→ **WORK INSTRUCTION A**:
According to the passage on the constellation Camelopardalis, which astronomer grouped its stars under that name?
→ **WORK INSTRUCTION B**:
Reproduce the Camelopardalis passage word for word from "Some Light Science" to "Night Pro 6.".
**** SUPPLIED PASSAGE ****
Some Light Science Reading. The Constellations: Camelopardalis

Wednesday, August 1st, 2012

As first appeared in the June 2012 edition of the Syracuse Astronomical Society newsletter The Astronomical Chronicle.


Image generated with Starry Night Pro 6.

We continue our presentation of CNY circumpolar constellations with a relative newcomer to the great list of 88 constellations (in Western Culture, anyway). Camelopardalis the Giraffe is lucky to be identified as a constellation at all, as neither the Greeks nor the Romans saw this part of the sky as interesting enough to, dare I say, stick their necks out and define the stars here as anything of importance. Its Western history dates to approximately 1612, when the famed Dutch astronomer and cartographer Petrus Plancius (who also provided us with Monoceros, another recent constellation in the Northern Hemisphere) grouped the stars with the name Camelopardalis which, loosely translated, breaks down into “camel” and “leopard,” the combinations of “long neck” and “spots” being a reasonable first approximation to the features of an animal most of Europe had likely never seen at the time. The Chinese and Indian astronomers, on the other hand, were far more meticulous in their use and definition of stars in the Night Sky and the brighter stars in Camelopardalis are all defined in one asterism or another. The positions are obviously the same, but the history and mythology of the stars in Camelopardalis are markedly different.
**** THE DATA ****
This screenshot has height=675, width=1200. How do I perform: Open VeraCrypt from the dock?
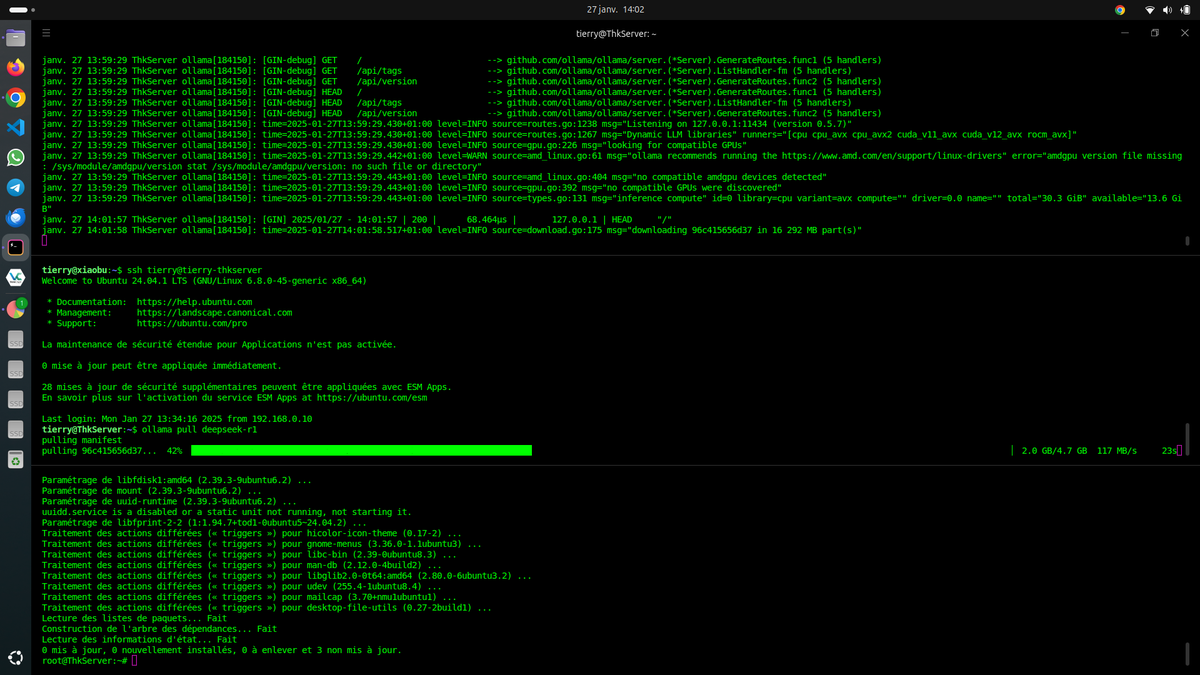point(14,278)

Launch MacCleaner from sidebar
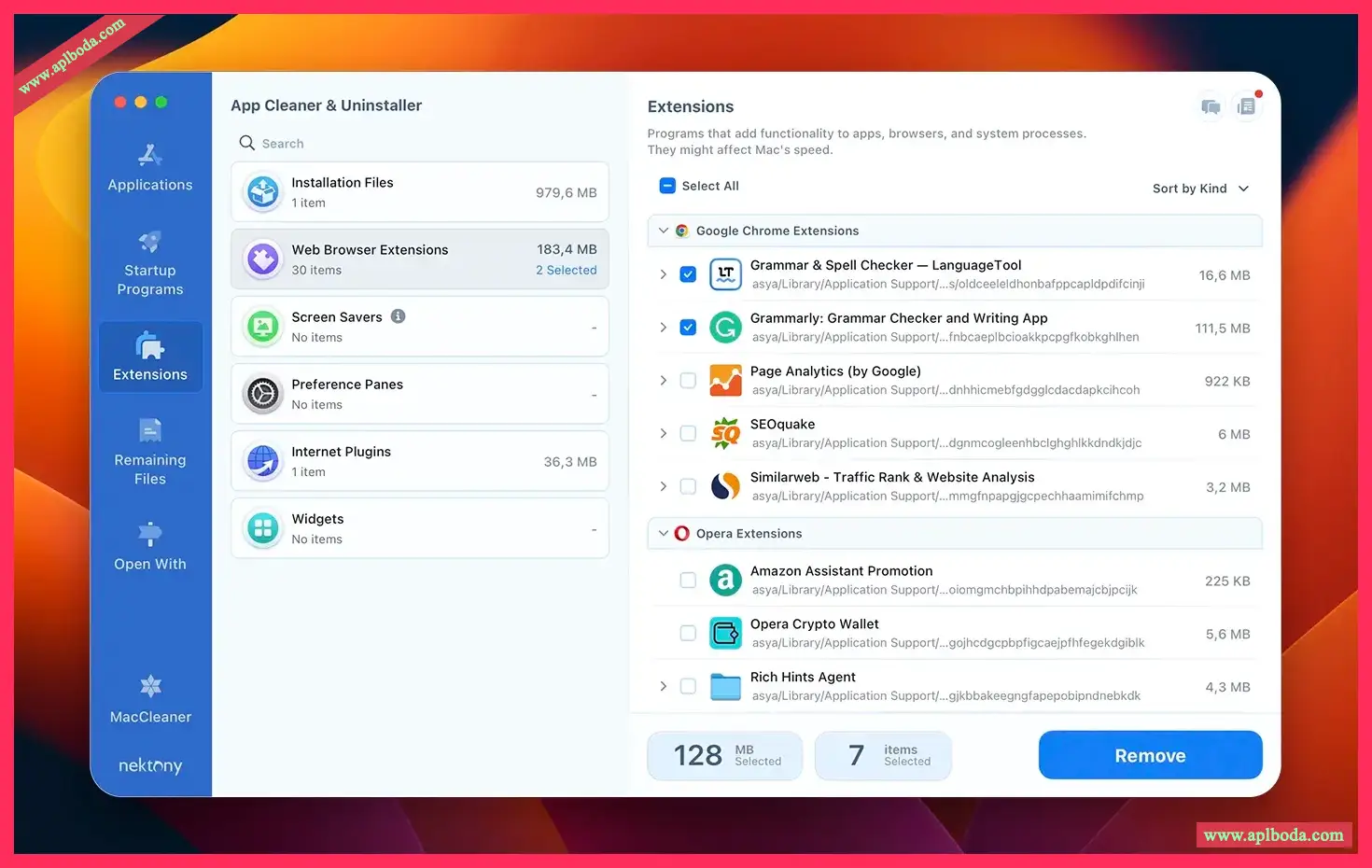point(149,700)
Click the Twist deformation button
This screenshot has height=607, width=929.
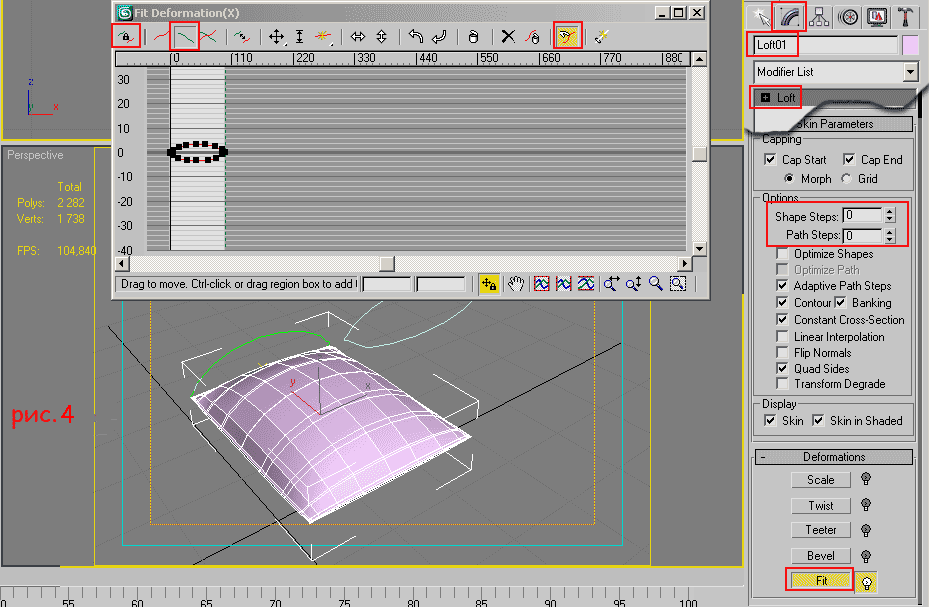pyautogui.click(x=820, y=506)
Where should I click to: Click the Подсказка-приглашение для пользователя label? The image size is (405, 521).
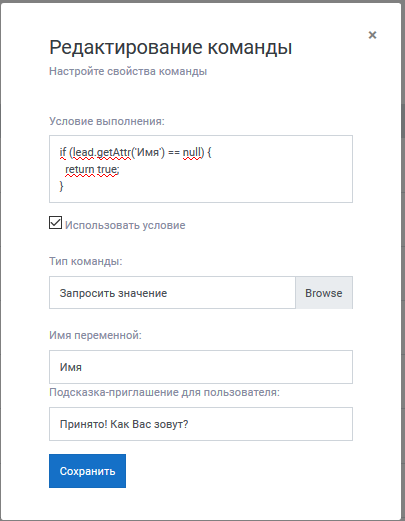(164, 392)
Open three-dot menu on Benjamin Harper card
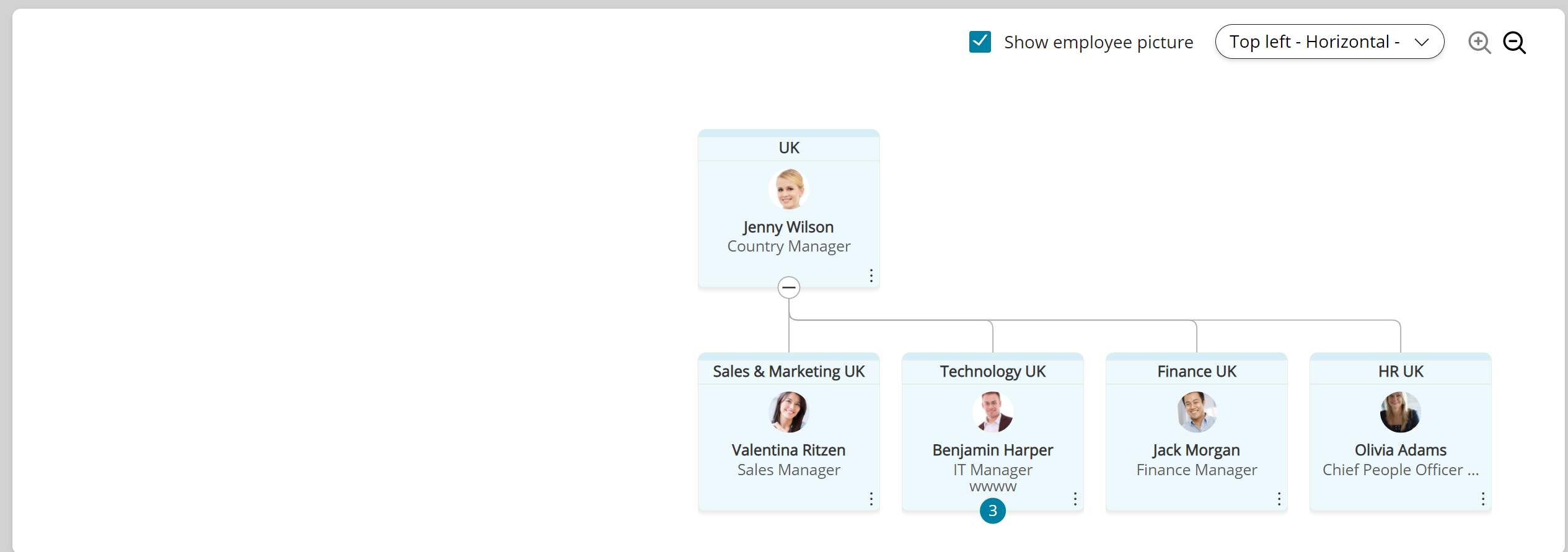 (1075, 499)
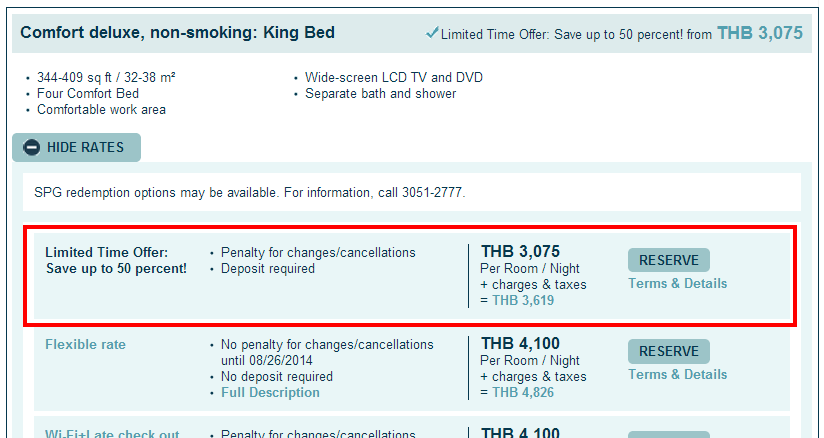Click the Separate bath and shower feature
Screen dimensions: 824x438
click(x=380, y=94)
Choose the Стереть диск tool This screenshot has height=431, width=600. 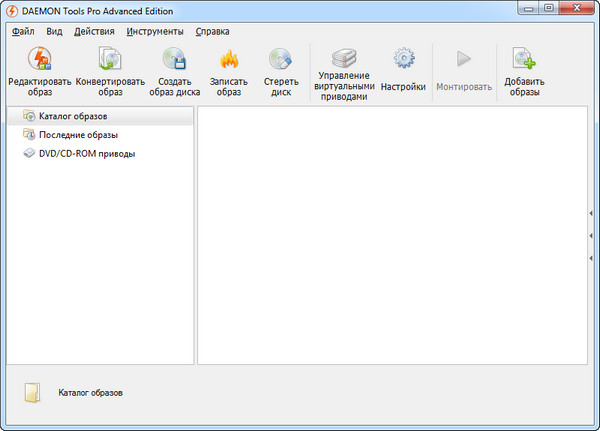[x=280, y=61]
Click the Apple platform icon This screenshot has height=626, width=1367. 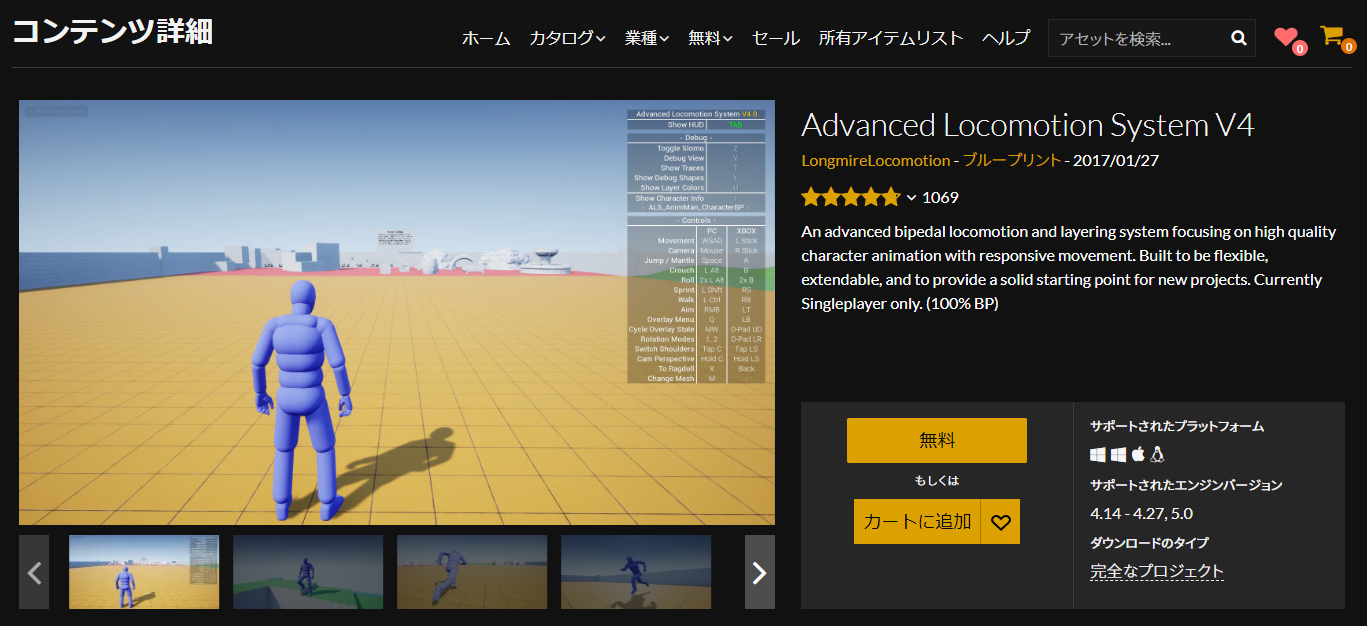[x=1137, y=455]
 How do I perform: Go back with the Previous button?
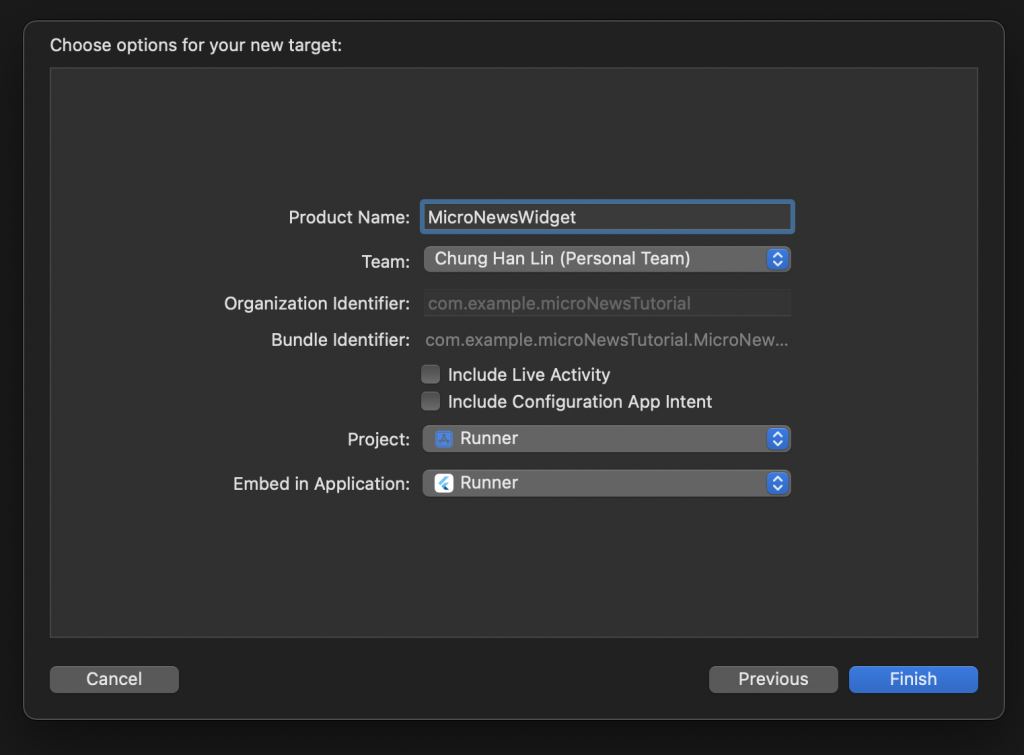(773, 679)
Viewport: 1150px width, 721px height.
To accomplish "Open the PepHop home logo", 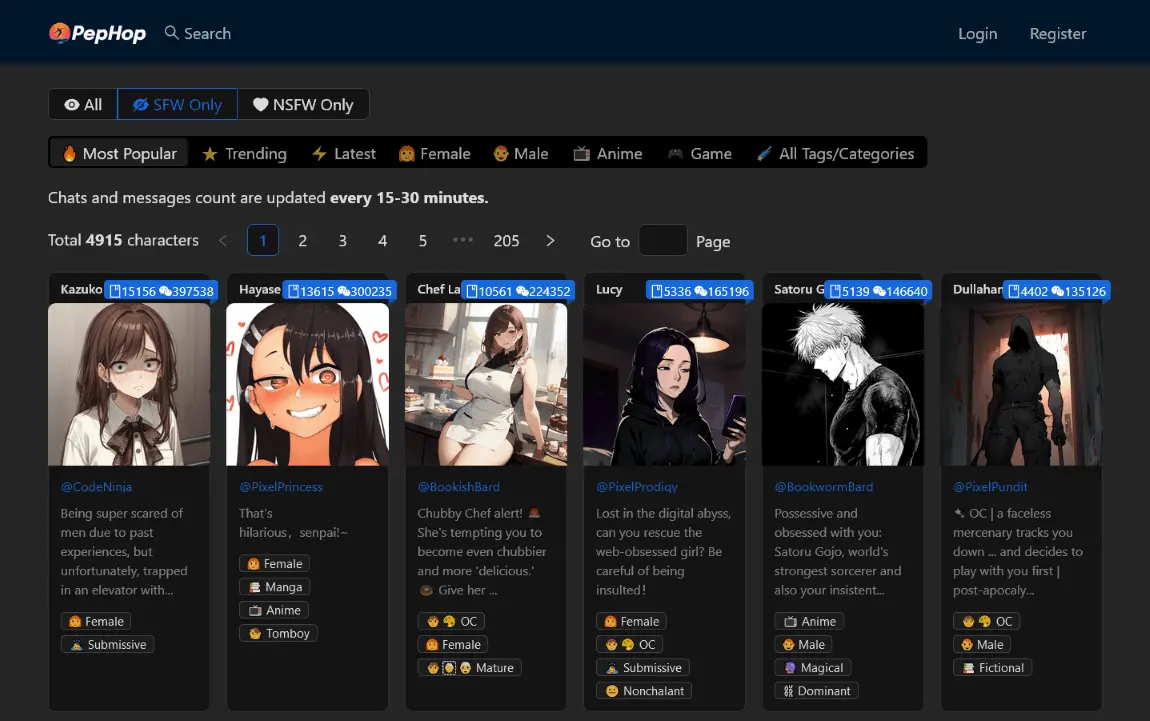I will [x=96, y=32].
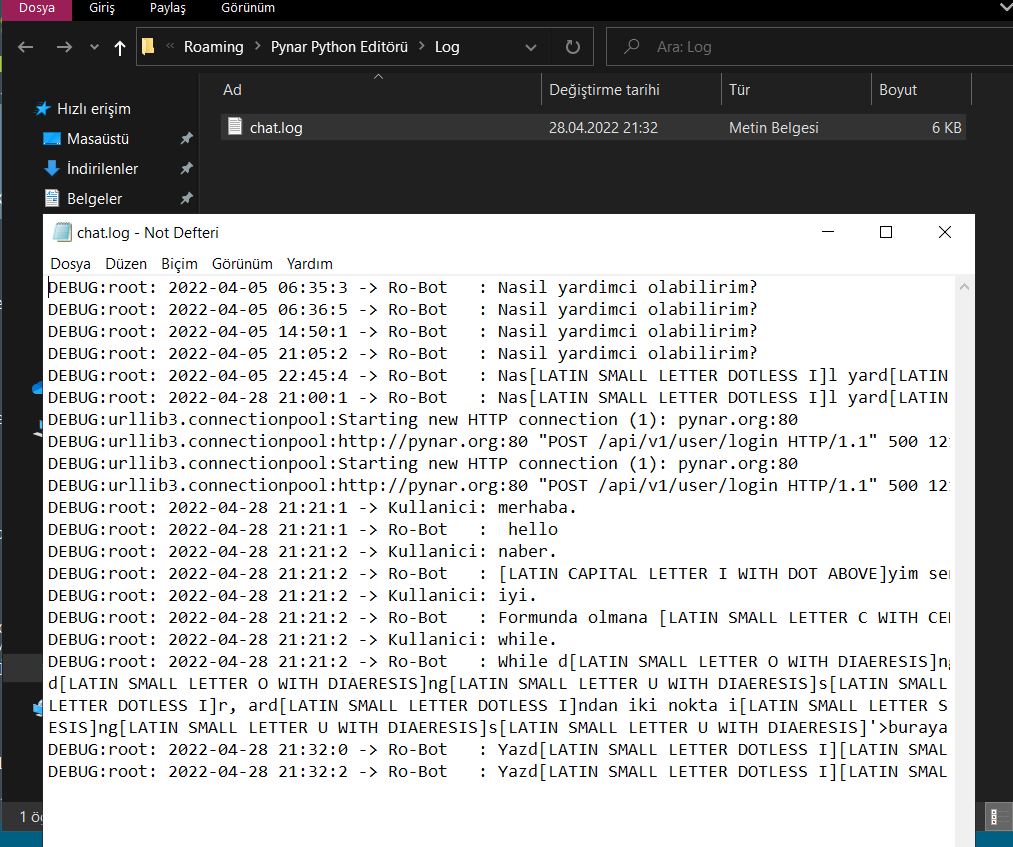Click the folder icon in the address bar
This screenshot has height=847, width=1013.
point(147,46)
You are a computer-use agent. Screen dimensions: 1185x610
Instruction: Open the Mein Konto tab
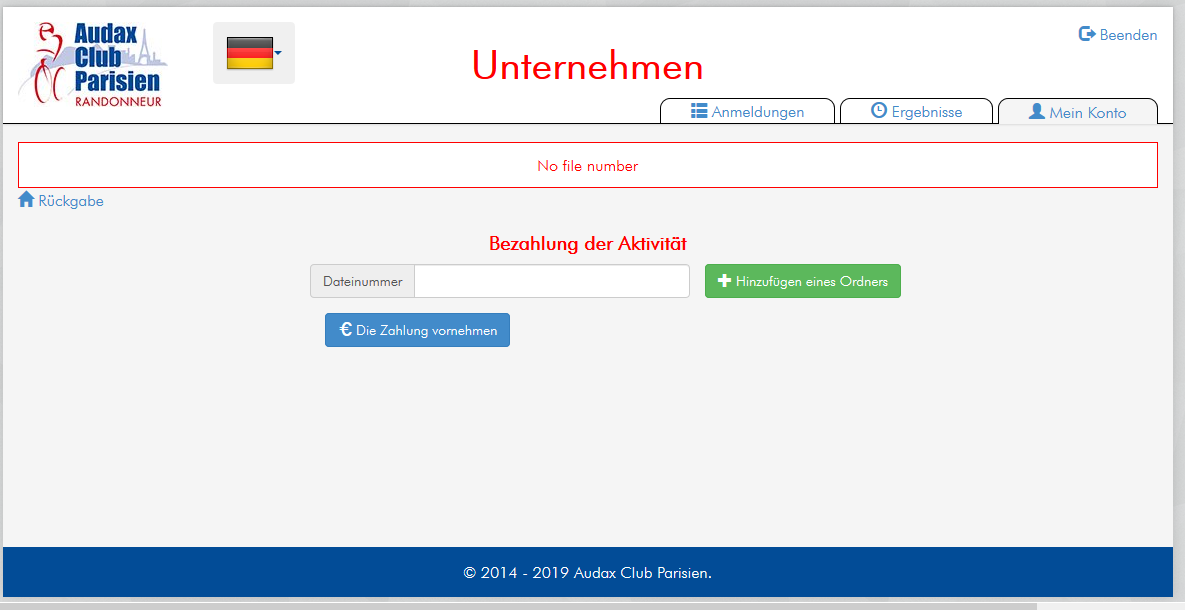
****
→ **WRITTEN SOLUTION A**:
The Dutch astronomer and cartographer Petrus Plancius.

→ **WRITTEN SOLUTION B**:
Some Light Science Reading. The Constellations: Camelopardalis

Wednesday, August 1st, 2012

As first appeared in the June 2012 edition of the Syracuse Astronomical Society newsletter The Astronomical Chronicle.


Image generated with Starry Night Pro 6.